Iraqi Checkpoint training using virtual humans to learn cultural gestures

The Challenge

Approximately 90 different language courses are taught annually in Department of Defense. At the Defense Language Institute alone, foreign language courses are conducted at the basic, intermediate and advanced level to over 5,400 military and civilian department personnel.  Additional courses are provided by Special Operations Forces and by each of the military academies.

The Department of Defense’s Joint Advanced Distributed Learning (JADL) Co-Lab needed to develop the Iraqi Checkpoint course to help military and civilian personnel learn Iraqi Arabic. A difficult aspect to “textbook” language training is that the meaning of words often depends on the cultural context. Depending on culture and gestures, when someone says “no” it may mean “no”, or “yes”, or “maybe”. Their body language, including gestures, can provide additional clues. Unless a soldier knows the cultural protocol and gestures used by the other person, they may interpret these incorrectly. This can result in misunderstandings or worse.

On-the-job-training (i.e. at the checkpoints) could prove a dangerous way to learn Iraqi Arabic and culturally appropriate behaviors, so the JADL Co-Lab wanted to take advantage of a virtual simulation solution.

The Solution

Using X3D and the Humanoid Animation standard, VCom3D  in collaboration with the Naval Postgraduate School (NPS) and Defense Language Institute Foreign Language Center (DLI-FLC)  created virtual humans in 3D simulations that combined gestures, actions, facial expression, visual cues and lip-synchronized speech.
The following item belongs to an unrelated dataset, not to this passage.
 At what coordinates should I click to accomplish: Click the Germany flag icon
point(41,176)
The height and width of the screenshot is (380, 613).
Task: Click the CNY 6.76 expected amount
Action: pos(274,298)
The student learns by performing progressively more difficult tasks while communicating with virtual human characters that speak Iraqi Arabic and exhibit culturally appropriate behaviors. The course is interactive and high-resolution, and it is designed to operate either over a very low bandwidth connection or as a stand-alone product.

Vcommunicator Studio automatically provides lip-synchronization to any language, using only a voice recording and transcript. The transcript is then presented along a time-line, allowing the author to rapidly add gestures, facial expressions, and eye-gaze appropriate to the character’s culture and to the situation at hand. After the author refines the animations in a preview window, all behaviors are exported as a plain text or XML file for editing or reuse.

X3D and H-Anim allows the human characters and behaviors to be reused in other instructional content.